Task goal – Rewrite the items below, replacing "Given:" with "Instruction:" and leaving everything else unchanged. Omit the pictures from your version.

Word and element pointing entries –
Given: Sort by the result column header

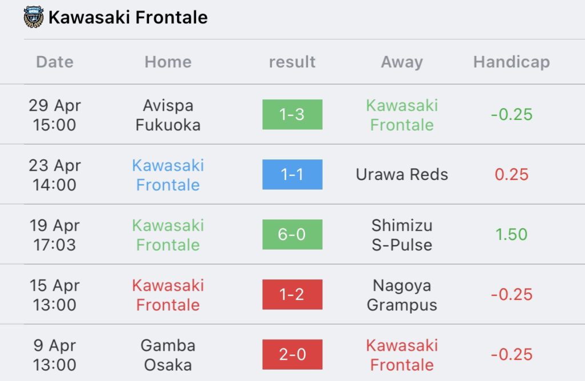Looking at the screenshot, I should 292,62.
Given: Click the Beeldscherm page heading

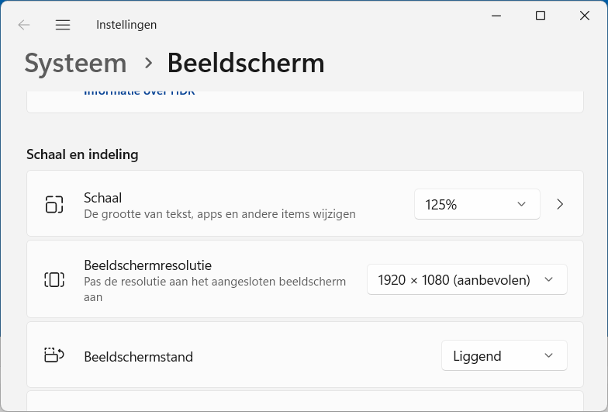Looking at the screenshot, I should [246, 63].
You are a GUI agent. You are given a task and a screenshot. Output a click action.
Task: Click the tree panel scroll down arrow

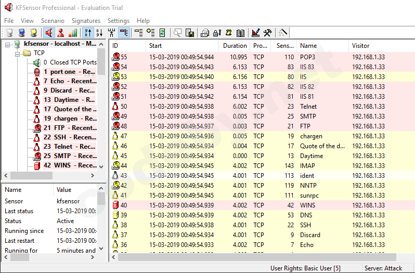tap(101, 166)
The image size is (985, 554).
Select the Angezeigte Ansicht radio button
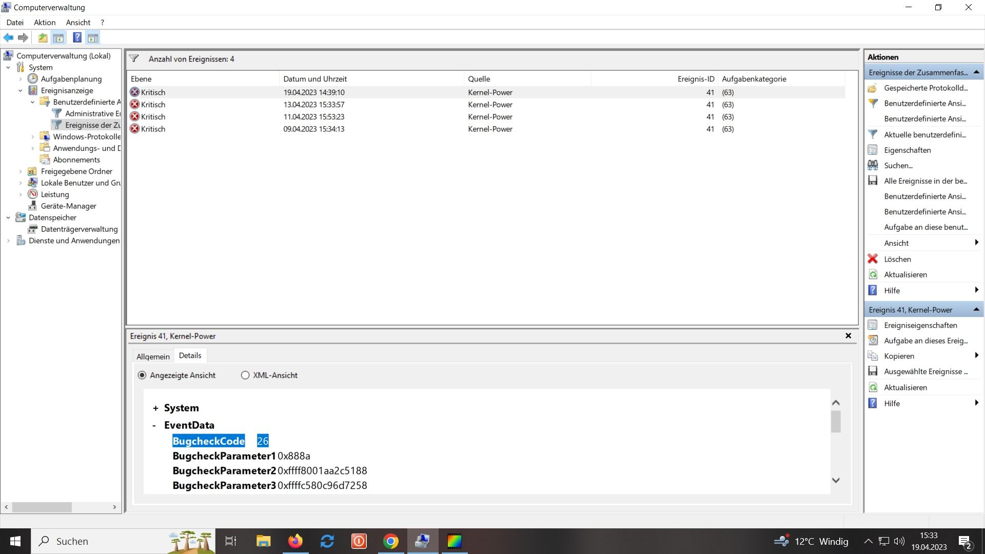(x=142, y=375)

Written solution –
Instruction: Sort by the result column header

Looking at the screenshot, I should 292,62.
Instruction: Click the Beeldscherm page heading

Looking at the screenshot, I should [246, 63].
You are a GUI agent. You are given a task and a screenshot. Output a click action.
Task: Click the tree panel scroll down arrow

tap(101, 166)
The image size is (985, 554).
Select the Angezeigte Ansicht radio button
(x=142, y=375)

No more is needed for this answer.